Presumo que poucos discordarão se eu disser que os nossos queridos filhos, bem como a generalidade das crianças e jovens adolescentes, são encantadores, mas que se nascem inocentes e desprovidos de maldade, como pretende Rousseau, a verdade é que a aprendem depressa e ainda bebés de colo já estão completamente apetrechados com um vasto arsenal de truques e manhas.
A manha mais usada para se furtarem a uma tarefa não é insubordinação (ou seja a recusa formal e assumida em desempenhá-la) mas antes adiá-la, indefinidamente, sob os mais vários pretextos. Primeiro fazem de conta que não ouvem. Depois seguem-se as desculpas "estou só a acabar um trabalho", "estou só a desligar o computador", "estou na casa de banho", "primeiro tenho de ir à casa de banho" ou o curto mas demolidor "vou já".
Estas táticas - a que os advogados chamam "manobras dilatórias" e que também dão um resultadão nos tribunais como se comprova pelo facto de Isaltino continuar livre como um passarinho - são altamente eficazes, sobretudo se acompanhadas de frases, como "não stresses", ou "tem calma!!!", destinadas a elevar o nível da nossa tensão arterial e fazer-nos perder a paciência, ao ponto de desistirmos de fazer cumprir a ordem e executarmos nós mesmo uma tarefa que não nos competia.
Uma das morais desta história é que não basta a jura de que estamos dispostos a assumir um compromisso se não conseguirmos adicionar a esta manifestação de vontade - saída boca fora ou passada a escrito e assinada - a credibilidade de que o efetivamente o vamos fazer e dentro do prazo acordado. Nesta questão das dívidas, o mentiroso "pago-te amanhã" é o equivalente ao "vou já" dos filhos manhosos.
Os prazos nunca são um pormenor.
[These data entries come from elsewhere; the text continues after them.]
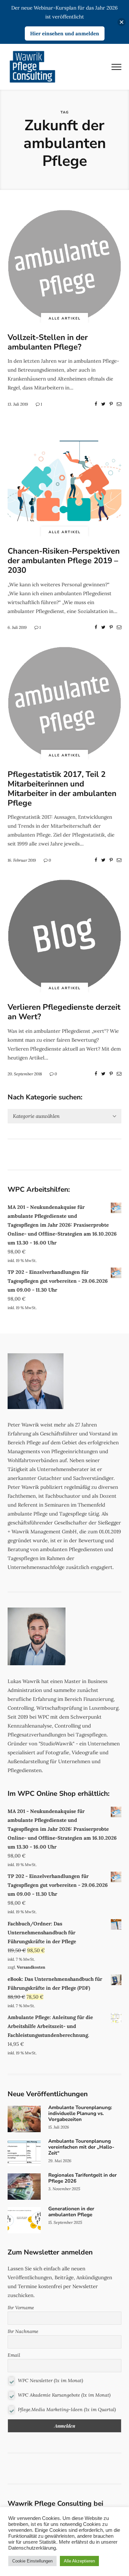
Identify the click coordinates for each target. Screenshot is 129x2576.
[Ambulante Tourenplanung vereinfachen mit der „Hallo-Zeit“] (64, 2152)
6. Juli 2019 (17, 627)
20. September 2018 (25, 1073)
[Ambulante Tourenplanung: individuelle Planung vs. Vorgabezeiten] (64, 2119)
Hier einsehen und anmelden (64, 33)
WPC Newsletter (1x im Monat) (50, 2380)
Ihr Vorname (21, 2308)
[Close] (121, 22)
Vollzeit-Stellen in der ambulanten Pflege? (48, 342)
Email (14, 2355)
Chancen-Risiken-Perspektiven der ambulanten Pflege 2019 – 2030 (64, 560)
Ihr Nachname (23, 2331)
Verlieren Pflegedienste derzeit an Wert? (64, 1012)
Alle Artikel (65, 318)
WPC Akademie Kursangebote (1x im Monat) (63, 2395)
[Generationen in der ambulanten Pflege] (64, 2220)
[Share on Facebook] (96, 404)
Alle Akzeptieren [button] (79, 2561)
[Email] (119, 404)
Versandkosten (31, 1967)
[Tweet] (103, 404)
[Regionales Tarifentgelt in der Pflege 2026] (64, 2186)
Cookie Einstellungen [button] (32, 2561)
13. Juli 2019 (18, 404)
Salazar sabia isso melhor do que ninguém e a prova dos nove da sua esperteza de velha raposa foram as emissões de obrigações perpétuas, que vencerão a 31 de dezembro de 9999, para financiar o défice das contas públicas nacionais entre 1940 e 1943.
O busílis é convencer os credores de que poderá ser para eles um bom negócio emprestar-nos dinheiro a um prazo muito dilatado.
Já agora que estamos a falar disso, se souberem de alguém que esteja interessado em fazer-me um empréstimo de 100 milhões de euros, a vencer a 30 de maio de 2956 (faço mil anos nesse dia), fiquem desde já a saber que estou disponível para pagar uma taxa anual líquida de 5% e não vou gastar o dinheiro mal gasto - nem tão-pouco usá-lo para bater a cláusula de rescisão do Hulk.